The plot below of a density plot overlayed on a histogram for all variables shows that more variables than those identified using the skewness statistics appear to have a skewed distribution. Some like Ca and RI may benefit from transformation, however other such as Ba and Fe may not benefit even after transformation as they are too far away from a normal distribution.
Glass %>%
# union(dfEval %>% mutate(TARGET_WINS = as.numeric(NA))) %>%
keep(is.numeric) %>%
gather() %>%
group_by(key) %>%
ggplot(data = ., aes(value)) +
geom_histogram(bins = 30, aes(y = ..density..)) +
geom_density(alpha = 0.3, color = NA, fill = 'yellow') +
#scale_x_continuous() +
#scale_y_continuous() +
# scale_y_continuous(labels = scales::percent) +
facet_wrap(~key, scales = 'free') +
labs(x = NULL, y = NULL) +
theme(axis.text.x = element_text(angle = 30, hjust = 1))
The scatterplot matrix below shows the relationships, Pearson Correlation Coefficient, between all variables in the data. The first column which represents the relationships between the response variable and each predictor further supports the observations made from the scatterplots. The matrix also shows that there are relationships between the some of the predictors as well. The strongest correlation is between Ca and RI.

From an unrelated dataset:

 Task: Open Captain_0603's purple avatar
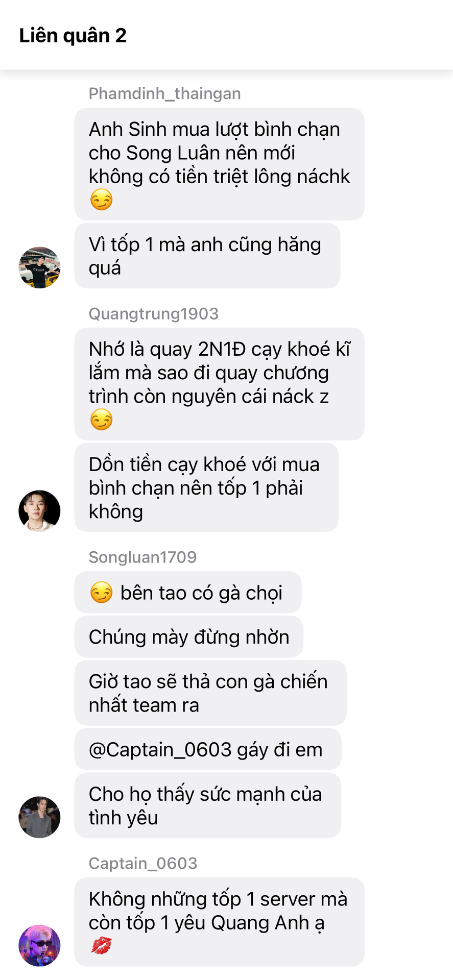39,945
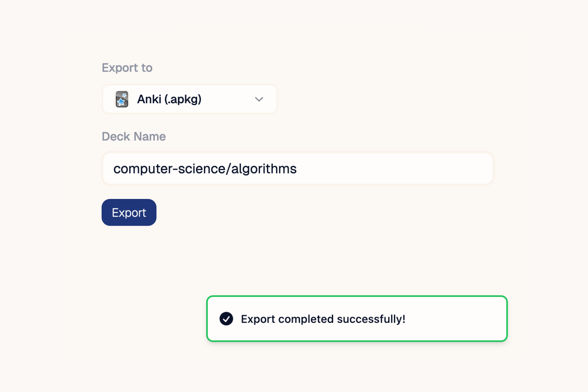Click the Anki star icon in the dropdown
The image size is (588, 392).
tap(122, 99)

# Calculate pairwise pearson correlation and display as upper matrix plot
Glass %>%
# union(dfEval %>% mutate(TARGET_WINS = as.numeric(NA))) %>%
keep(is.numeric) %>%
cor(method = 'pearson', use = 'pairwise.complete.obs') %>%
ggcorrplot(corr = ., method = 'square', type = 'upper'
, lab = TRUE, lab_size = 3, lab_col = 'grey20')
The histogram and density show that some of the predictors have long tails indicative of outliers. The plot below shows a boxplot and violin plot for each variable. Many of the variables appear to have outliers with predictors like Ba, Fe and K appear to have the most potential outliers. How these outliers will be handled will be dependent on a mix of reference data and statistical techniques.

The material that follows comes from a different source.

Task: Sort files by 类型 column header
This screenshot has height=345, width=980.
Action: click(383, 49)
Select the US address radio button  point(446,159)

# boxplot with violin plot overlaid for all variables
Glass %>%
# union(dfEval %>% mutate(TARGET_WINS = as.numeric(NA))) %>%
keep(is.numeric) %>%
gather() %>%
group_by(key) %>%
ggplot(data = ., aes(x = '', y = value)) +
geom_boxplot() +
geom_violin(alpha = 0.3, color = NA, fill = 'lightgreen') +
labs(x = NULL, y = NULL) +
theme(axis.ticks.y=element_blank()) +
facet_wrap(~key, scales = 'free', ncol = 2) +
coord_flip()
The following tables are the summary statistics for all of the numeric variables in the dataset. They have been broken up into two tables for ease of reading. While some aspects of the distribution of the variables are easier seen in visualization. Two notable statistics are that K has a strongly positive skew and kurtosis (thus expecting lots of outliers for this variable) which may need to be addressed before developing any type of model; other predictors show skew and kurtosis, but to a lesser degree.

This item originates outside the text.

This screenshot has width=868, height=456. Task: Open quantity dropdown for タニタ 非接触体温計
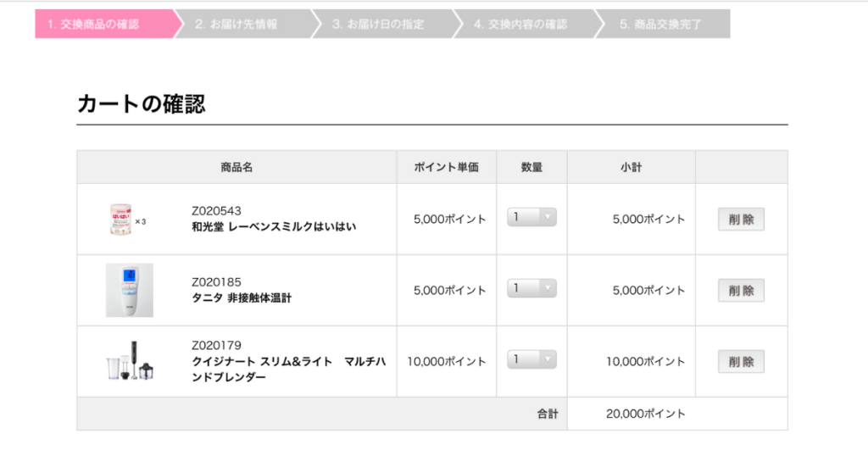coord(531,289)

From https://www.itl.nist.gov/div898/handbook/eda/section3/eda35b.htm, we know Normal Distirubtion would have a skewness near 0 and a kurtosis higher than 3.
statFuns <-
funs(missing = sum(is.na(.))
, min = min(., na.rm = TRUE)
, Q1 = quantile(., .25, na.rm = TRUE)
, mean = mean(., na.rm = TRUE)
, median = median(., na.rm = TRUE)
, Q3 = quantile(., .75, na.rm = TRUE)
, max = max(., na.rm = TRUE)
, sd = sd(., na.rm = TRUE)
, mad = mad(., na.rm = TRUE)
, skewness = skewness(., na.rm = TRUE)
, kurtosis = kurtosis(., na.rm = TRUE)
)
# Create data frame of basic summary stats
dfsum <-
Glass %>%
# union(dfEval %>% mutate(TARGET_WINS = as.numeric(NA))) %>%
keep(is.numeric) %>%
summarise_all(statFuns) %>%
gather() %>%
separate(key, c('metric', 'stat'), sep = '(_)(?!.*_)') %>%
spread(stat, value) %>%
dplyr::select(metric, names(statFuns))
# print summary stats as two tables for easier reading
# stats for table 1
vTbl1Stats <- c('metric', 'min', 'Q1', 'mean', 'median', 'Q3', 'max')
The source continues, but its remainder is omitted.